Kaveh noted that Astara and Fereydunkenar have the highest volume of trade with Central Asian countries, Russia and Azerbaijan, while Genaveh and Aftab carry out economic exchanges with Oman, Qatar and Kuwait.
“Compared with ports like Shahid Rajaee and Imam Khomeini, private ports have smaller volume of trade but there is no significant distinction in the kind of goods they handle. A variety of goods are being exported or imported via private ports,” he said.
As per the law, these ports must be returned to the government after 40 years. But, Yousefi said, the government is revising such contracts, considering the heavy costs of running a port.
“It is planning to reduce its share of revenues in private ports. At present, 30% of the ports’ revenues go to the government and 70% to private sector investors,” he said.
Rail Freight Terminal Along North-South Corridor
The rail freight terminal in the Iranian town of Astara is continuing to gain significance on the International North-South Transport Corridor. In 2019, it handled 38% more freight volumes compared to the previous year.
With the completion of the Astara-Rasht-Qazvin railroad, rail freight traffic along the corridor will increase significantly.
The Astara rail freight terminal is located 1.4 kilometers from the border with Azerbaijan. It started transshipment operations in February 2018 when the first freight train crossed the border on the Astara (Azerbaijan)–Astara (Iran) rail section.

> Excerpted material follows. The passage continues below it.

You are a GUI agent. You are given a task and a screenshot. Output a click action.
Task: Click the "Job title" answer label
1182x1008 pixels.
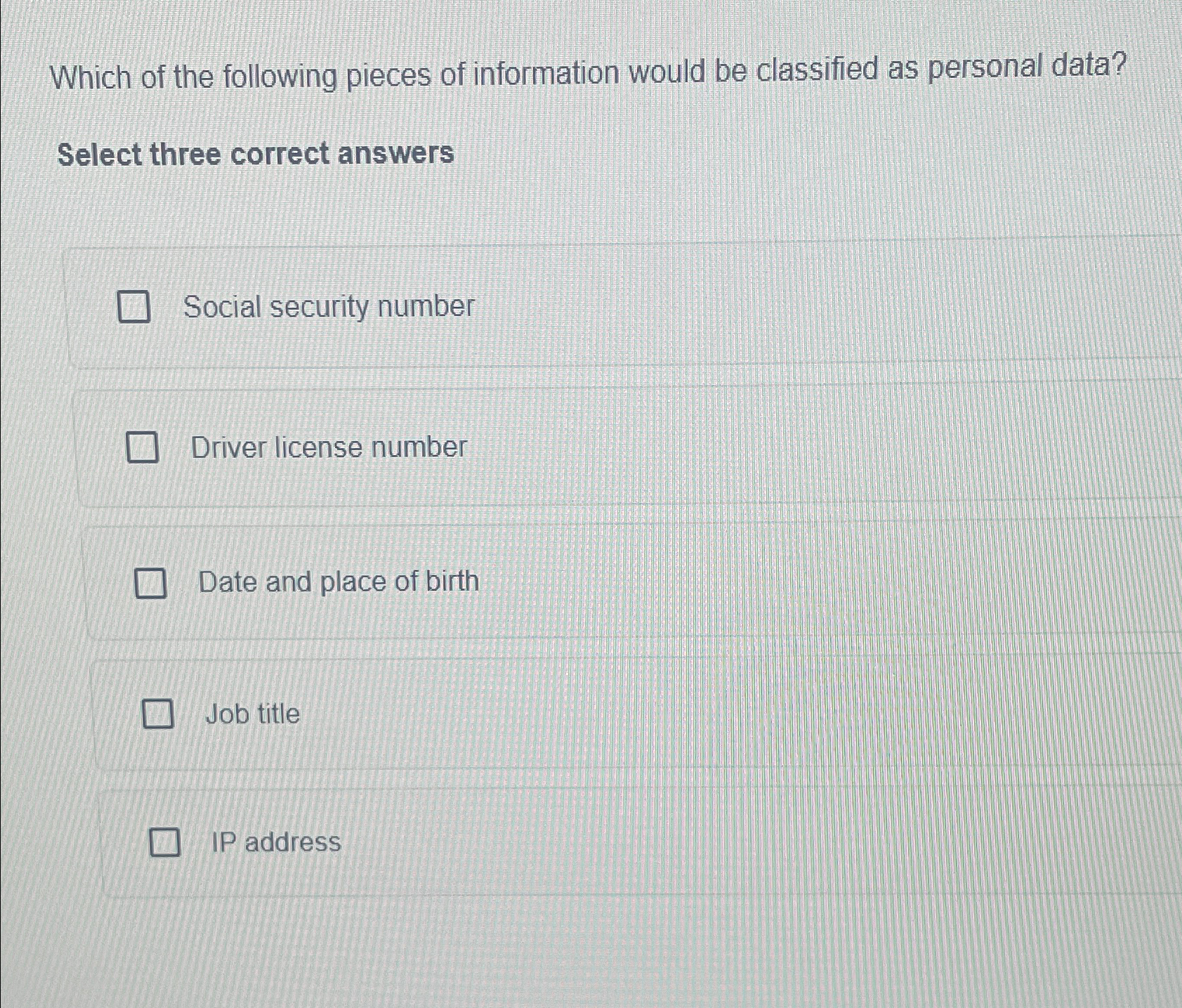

During two years of stable activities, the facility handled approximately 630,000 tons of freight: around 264,000 tons in 2018 and around 364,000 tons in 2019. In terms of growth, rail freight traffic has increased by almost 38%.

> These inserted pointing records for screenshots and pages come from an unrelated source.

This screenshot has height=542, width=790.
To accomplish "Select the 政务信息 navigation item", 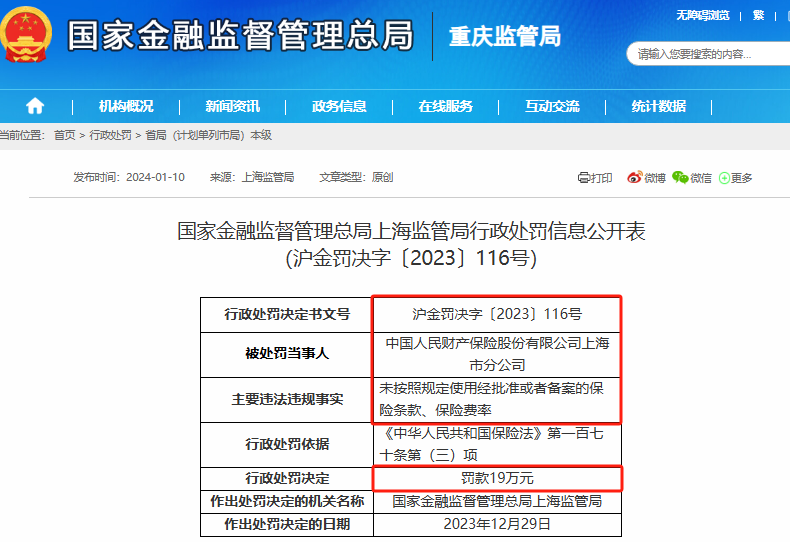I will [x=339, y=106].
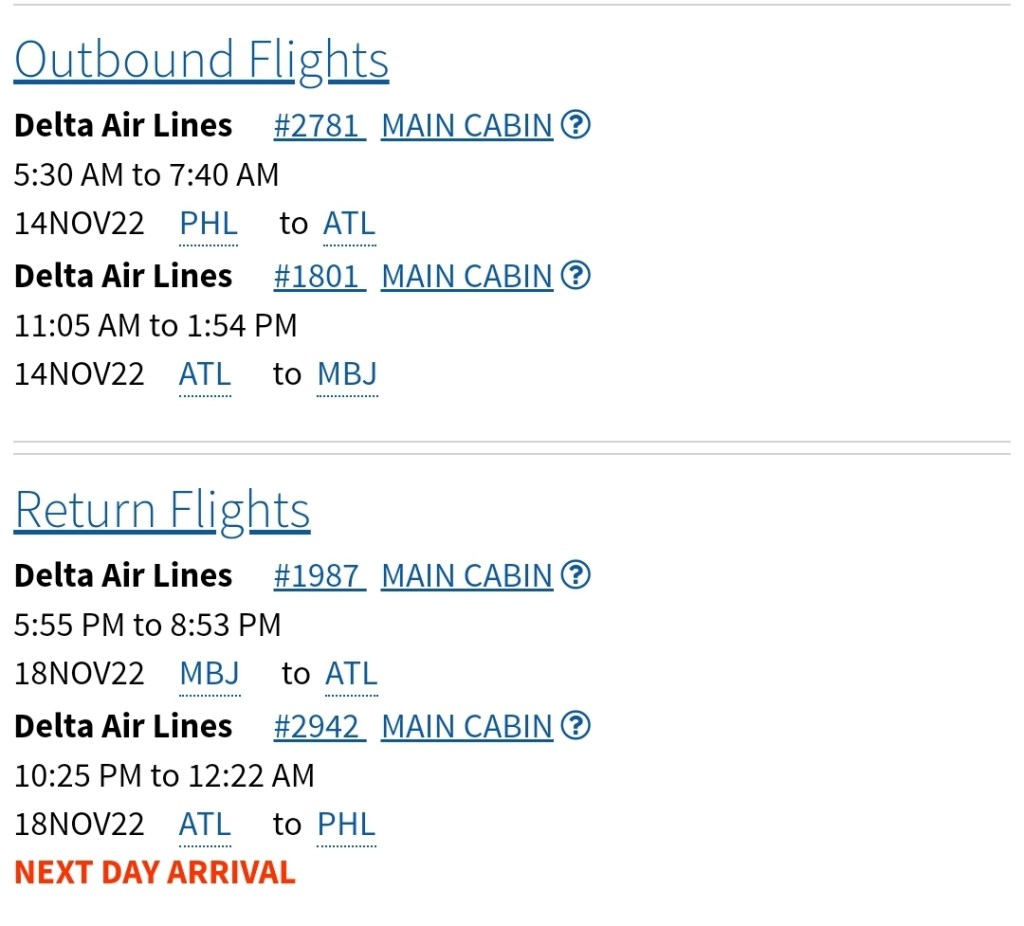Screen dimensions: 1024x926
Task: Click ATL arrival code on 5:30 AM flight
Action: (349, 224)
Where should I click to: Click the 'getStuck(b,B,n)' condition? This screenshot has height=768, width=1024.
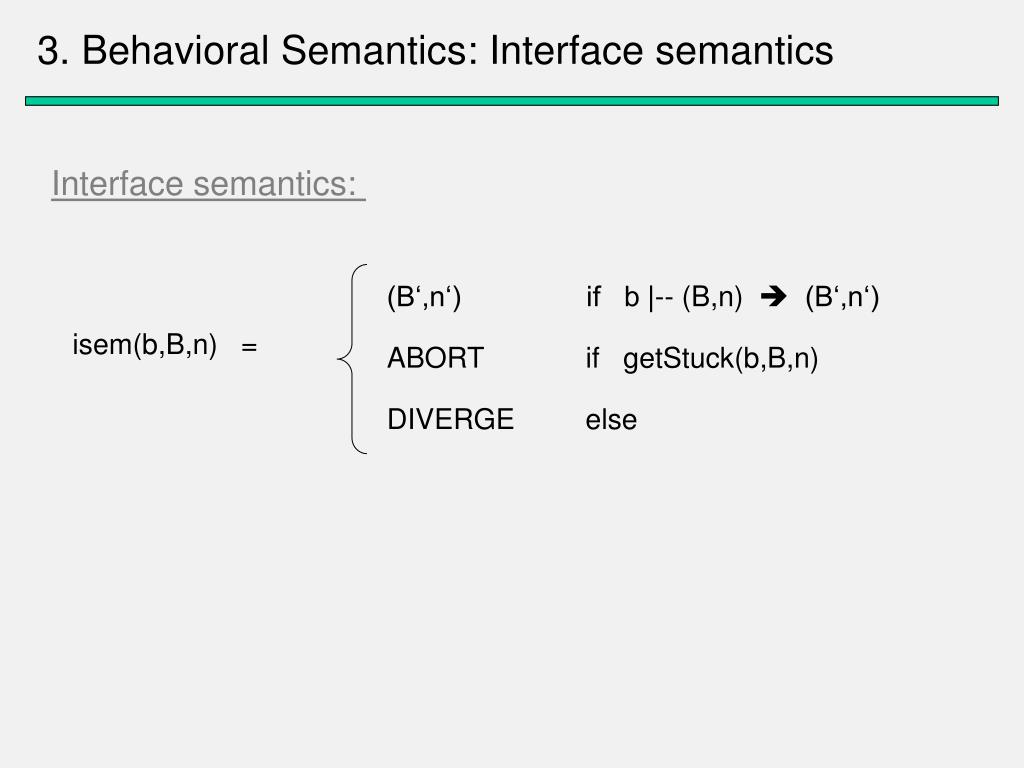coord(720,359)
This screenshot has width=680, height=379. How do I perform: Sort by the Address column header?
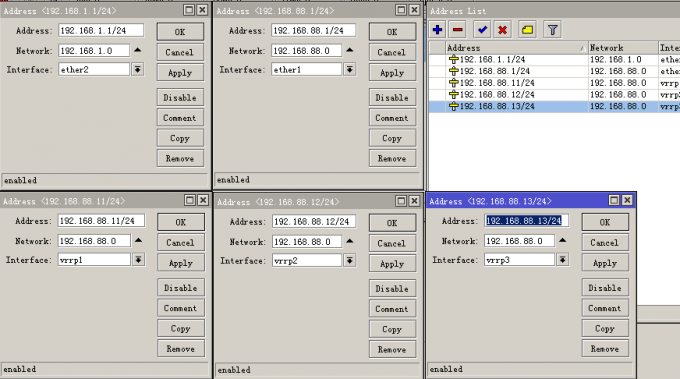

The Astara terminal set another milestone in November 2019 by handling a record monthly volume of 40,500 tons, RailFreight reported.
The 10-km extension of Azerbaijan’s 1,524-mm gauge rail network runs for around 8.5 km in Azerbaijan and 1.5 km in Iran, including an 82.5-meter long, 8-meter high and 11.8-meter wide bridge over Astarachay River that forms the border.
It was built at a cost of around $60 million, financed by Azerbaijan, including a 35-hectare freight transshipment facility that will be operated by Azerbaijan’s national rail operator ADY under a 25-year BOT (build-operate-transfer) agreement with Iran’s national railroad IRIR.
The new line forms part of the International North-South Transport Corridor that will link northern Europe with the Indian Ocean upon completion.
INSTC will connect Iran with Russia’s Baltic ports and Russia’s rail network with both the Persian Gulf and the Indian rail network. This means goods could be carried from Mumbai in India to the Iranian port of Bandar Abbas and further to Baku. They could then pass across the Russian border into Astrakhan to reach Moscow and St. Petersburg, before entering Europe.